Un bastion masculin tombe, un énième plafond de verre se fissure : la nomination de Christine Lagarde à la présidence de la Banque centrale européenne (BCE), officiellement validée cette semaine par le Conseil européen en vue d'une prise de fonctions le 1er novembre, est une première depuis la création de l'institution de Francfort en 1998. La Française ne sera certes pas la première femme à diriger une banque centrale : on se souvient de Janet Yellen, nommée en 2014 à la tête de la puissante Réserve fédérale américaine, cent ans après sa fondation. On connaît moins Elvira Nabiullina, gouverneure de la Banque de Russie depuis 2013, première à accéder à ce poste dans un pays du G8.

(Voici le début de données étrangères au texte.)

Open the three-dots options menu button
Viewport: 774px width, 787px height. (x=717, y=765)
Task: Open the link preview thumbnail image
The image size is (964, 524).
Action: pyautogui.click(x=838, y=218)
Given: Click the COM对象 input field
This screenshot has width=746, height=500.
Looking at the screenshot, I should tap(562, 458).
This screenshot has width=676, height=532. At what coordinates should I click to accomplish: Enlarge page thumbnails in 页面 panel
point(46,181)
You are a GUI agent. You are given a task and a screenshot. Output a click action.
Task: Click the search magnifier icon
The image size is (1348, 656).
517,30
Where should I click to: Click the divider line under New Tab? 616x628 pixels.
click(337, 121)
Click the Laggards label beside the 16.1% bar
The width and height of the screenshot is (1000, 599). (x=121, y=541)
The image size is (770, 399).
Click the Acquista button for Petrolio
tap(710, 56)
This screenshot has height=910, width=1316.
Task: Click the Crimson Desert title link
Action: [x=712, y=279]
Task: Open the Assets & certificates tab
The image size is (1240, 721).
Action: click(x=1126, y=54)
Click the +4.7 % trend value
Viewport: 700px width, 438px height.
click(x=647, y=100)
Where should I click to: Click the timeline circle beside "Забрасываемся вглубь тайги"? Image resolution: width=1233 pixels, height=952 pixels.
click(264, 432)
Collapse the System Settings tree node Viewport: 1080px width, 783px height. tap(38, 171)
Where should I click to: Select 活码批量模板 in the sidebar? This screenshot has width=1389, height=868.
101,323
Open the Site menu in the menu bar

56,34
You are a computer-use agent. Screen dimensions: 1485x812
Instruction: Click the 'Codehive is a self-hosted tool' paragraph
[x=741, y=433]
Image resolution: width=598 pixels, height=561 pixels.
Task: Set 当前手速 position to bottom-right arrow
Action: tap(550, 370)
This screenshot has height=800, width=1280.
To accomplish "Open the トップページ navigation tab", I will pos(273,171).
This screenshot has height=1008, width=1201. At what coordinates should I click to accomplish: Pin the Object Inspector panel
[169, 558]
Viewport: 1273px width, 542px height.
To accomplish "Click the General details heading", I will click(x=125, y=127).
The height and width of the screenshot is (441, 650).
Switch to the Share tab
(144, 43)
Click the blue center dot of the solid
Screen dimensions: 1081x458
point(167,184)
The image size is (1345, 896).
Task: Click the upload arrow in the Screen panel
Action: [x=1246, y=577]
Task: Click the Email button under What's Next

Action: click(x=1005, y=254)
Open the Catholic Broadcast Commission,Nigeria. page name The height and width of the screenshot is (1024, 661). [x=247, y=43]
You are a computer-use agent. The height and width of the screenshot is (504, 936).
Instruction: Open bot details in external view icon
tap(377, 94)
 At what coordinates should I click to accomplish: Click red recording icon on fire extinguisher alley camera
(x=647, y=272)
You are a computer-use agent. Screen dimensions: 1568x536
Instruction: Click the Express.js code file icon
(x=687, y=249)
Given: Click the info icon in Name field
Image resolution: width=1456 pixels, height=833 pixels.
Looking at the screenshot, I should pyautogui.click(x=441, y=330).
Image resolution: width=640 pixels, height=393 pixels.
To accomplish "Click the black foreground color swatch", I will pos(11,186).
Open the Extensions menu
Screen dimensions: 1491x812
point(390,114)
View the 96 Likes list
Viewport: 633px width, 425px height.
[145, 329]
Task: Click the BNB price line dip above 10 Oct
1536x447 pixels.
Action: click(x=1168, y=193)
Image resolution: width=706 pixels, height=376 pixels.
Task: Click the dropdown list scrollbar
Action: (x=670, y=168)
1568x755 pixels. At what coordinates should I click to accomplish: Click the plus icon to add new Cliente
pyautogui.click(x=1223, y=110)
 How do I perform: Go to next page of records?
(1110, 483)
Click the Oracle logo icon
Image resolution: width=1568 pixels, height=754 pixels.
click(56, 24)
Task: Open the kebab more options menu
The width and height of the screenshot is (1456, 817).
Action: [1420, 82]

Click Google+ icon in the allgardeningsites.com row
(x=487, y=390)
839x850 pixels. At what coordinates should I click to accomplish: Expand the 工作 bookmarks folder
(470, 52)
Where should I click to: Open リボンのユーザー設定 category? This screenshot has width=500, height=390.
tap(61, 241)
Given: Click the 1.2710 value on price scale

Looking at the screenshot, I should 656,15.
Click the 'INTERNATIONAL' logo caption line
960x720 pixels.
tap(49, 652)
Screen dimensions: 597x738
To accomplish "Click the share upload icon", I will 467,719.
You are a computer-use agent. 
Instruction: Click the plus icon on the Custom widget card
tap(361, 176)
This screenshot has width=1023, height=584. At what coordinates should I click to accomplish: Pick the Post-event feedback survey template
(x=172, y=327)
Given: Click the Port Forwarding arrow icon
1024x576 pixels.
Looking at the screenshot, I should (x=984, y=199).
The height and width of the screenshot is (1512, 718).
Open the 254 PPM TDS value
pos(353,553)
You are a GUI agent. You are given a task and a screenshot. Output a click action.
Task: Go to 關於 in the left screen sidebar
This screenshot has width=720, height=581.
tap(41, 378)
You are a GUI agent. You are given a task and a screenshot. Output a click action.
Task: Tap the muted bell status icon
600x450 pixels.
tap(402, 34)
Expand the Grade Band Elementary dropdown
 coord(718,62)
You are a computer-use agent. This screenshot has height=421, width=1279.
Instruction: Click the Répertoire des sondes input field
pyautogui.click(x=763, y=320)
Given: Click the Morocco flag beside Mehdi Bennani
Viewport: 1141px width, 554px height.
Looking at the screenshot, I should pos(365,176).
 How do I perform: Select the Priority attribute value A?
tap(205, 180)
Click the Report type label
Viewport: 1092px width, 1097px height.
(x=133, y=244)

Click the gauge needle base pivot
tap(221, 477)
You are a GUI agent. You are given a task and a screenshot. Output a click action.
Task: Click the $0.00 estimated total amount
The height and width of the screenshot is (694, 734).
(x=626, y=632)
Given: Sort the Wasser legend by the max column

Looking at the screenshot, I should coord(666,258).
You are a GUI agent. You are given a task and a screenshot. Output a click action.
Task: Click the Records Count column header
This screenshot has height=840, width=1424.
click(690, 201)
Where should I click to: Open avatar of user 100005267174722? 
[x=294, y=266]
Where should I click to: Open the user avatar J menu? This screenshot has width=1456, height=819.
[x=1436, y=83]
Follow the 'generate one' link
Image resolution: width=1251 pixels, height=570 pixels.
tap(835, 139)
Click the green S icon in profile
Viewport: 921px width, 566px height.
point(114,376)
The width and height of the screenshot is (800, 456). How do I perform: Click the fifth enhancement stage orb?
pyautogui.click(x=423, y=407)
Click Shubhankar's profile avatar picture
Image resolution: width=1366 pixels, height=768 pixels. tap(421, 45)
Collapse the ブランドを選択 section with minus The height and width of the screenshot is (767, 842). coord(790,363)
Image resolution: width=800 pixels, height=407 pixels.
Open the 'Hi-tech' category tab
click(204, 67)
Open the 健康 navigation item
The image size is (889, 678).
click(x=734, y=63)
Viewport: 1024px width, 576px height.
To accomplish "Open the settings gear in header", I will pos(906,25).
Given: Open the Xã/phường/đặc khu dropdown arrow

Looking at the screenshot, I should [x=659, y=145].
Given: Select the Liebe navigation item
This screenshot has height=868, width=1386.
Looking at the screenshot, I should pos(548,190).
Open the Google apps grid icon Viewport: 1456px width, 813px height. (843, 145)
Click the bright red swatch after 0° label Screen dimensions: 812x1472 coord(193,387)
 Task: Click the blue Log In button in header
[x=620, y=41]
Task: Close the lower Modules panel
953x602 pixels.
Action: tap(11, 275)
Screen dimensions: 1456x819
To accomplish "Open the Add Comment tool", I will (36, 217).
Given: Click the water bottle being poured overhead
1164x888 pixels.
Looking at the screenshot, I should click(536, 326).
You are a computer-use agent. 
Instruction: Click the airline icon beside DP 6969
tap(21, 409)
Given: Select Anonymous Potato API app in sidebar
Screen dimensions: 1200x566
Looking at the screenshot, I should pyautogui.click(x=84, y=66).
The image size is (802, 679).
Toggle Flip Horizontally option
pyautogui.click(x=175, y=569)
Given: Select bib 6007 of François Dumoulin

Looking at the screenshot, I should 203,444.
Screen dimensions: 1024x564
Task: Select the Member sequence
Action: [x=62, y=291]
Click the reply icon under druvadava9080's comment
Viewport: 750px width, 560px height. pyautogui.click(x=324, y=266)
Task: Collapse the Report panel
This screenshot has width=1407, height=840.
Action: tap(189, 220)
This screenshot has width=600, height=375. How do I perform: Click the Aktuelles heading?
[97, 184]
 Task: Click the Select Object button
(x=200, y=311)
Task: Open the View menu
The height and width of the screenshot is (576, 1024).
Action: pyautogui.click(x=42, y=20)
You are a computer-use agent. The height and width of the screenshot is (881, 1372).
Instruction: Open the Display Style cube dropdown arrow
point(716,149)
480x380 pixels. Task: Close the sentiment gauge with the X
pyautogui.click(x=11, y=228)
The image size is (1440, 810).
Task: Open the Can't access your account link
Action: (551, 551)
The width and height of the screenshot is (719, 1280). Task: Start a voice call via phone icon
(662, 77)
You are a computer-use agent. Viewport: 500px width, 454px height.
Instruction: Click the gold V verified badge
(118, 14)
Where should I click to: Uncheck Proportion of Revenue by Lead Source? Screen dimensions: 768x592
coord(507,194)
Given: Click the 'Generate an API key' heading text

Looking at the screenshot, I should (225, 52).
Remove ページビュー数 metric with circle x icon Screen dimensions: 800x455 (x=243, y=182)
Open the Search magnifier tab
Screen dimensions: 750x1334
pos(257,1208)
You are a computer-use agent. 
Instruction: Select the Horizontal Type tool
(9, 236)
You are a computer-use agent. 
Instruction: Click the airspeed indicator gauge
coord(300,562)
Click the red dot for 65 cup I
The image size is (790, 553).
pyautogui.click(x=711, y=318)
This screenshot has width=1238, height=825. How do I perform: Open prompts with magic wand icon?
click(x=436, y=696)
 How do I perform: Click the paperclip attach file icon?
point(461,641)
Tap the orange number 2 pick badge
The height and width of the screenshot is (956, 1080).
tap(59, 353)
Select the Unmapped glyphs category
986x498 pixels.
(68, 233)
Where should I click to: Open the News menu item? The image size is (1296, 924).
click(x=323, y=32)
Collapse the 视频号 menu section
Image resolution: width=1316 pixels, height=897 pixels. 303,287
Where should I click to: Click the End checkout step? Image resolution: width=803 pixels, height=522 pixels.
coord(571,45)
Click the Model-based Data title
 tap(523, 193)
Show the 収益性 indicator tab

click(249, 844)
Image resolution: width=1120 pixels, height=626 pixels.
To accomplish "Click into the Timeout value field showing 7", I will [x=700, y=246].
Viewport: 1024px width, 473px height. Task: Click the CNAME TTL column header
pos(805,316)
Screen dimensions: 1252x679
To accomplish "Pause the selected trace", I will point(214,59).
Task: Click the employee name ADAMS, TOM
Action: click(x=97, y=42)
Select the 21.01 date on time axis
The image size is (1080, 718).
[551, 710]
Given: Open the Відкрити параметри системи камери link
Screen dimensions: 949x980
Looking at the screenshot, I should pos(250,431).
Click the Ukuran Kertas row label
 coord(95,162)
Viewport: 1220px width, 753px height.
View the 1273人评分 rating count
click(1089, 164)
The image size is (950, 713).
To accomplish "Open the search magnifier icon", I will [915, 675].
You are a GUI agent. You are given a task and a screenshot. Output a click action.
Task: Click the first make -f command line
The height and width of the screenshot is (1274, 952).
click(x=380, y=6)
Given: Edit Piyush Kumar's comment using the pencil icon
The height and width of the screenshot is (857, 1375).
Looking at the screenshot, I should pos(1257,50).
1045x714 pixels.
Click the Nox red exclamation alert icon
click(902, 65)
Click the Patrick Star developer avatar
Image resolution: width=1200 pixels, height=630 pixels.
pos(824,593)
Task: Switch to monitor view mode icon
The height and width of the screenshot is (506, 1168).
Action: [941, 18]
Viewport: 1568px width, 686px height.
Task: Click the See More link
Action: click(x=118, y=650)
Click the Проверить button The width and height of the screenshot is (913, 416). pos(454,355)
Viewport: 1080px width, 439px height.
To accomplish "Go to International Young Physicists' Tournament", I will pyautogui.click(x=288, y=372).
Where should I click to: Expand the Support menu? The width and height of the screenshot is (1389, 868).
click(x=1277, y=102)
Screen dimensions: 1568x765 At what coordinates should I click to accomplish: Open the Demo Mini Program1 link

« En 2018, seules 11 des 173 banques centrales sont dirigées par une femme, soit 6 % », montrait l'étude d'expertes de la Banque de France publiée l'an dernier, « Banques centrales : un monde d'hommes ». Les pays émergents font mieux que les pays développés dans ce domaine. Le taux monte à 30 % si l'on inclut les sous-gouverneurs - Anne Le Lorier l'a été de 2011 à 2018 à la Banque de France, avant Sylvie Goulard. Selon le professeur d'économie Ariell Reshef, « depuis 1970, moins de 1 % de tous les mandats à la tête des banques centrales ont été effectués par des femmes ».
Les banques centrales ne sont qu'une des illustrations d'un fossé de genre encore immense dans cet univers de la finance où les femmes peinent à monter au sommet. Une étude publiée cet été par le groupe de recherche Corporate Women Directors International (CWDI) a montré que les femmes représentent 24,7 % des membres des conseils d'administration ou de surveillance des 104 plus grandes institutions financières dans le monde (issues de la liste du Fortune Global 500). C'est plus du double qu'il y a quinze ans, mais « à ce rythme, les femmes n'atteindront pas la parité avant 2036 », a ironisé Irene Natividad, la présidente de CWDI et du Global Summit for Women, nommée par Emmanuel Macron au conseil consultatif sur l'égalité femme-homme du G7.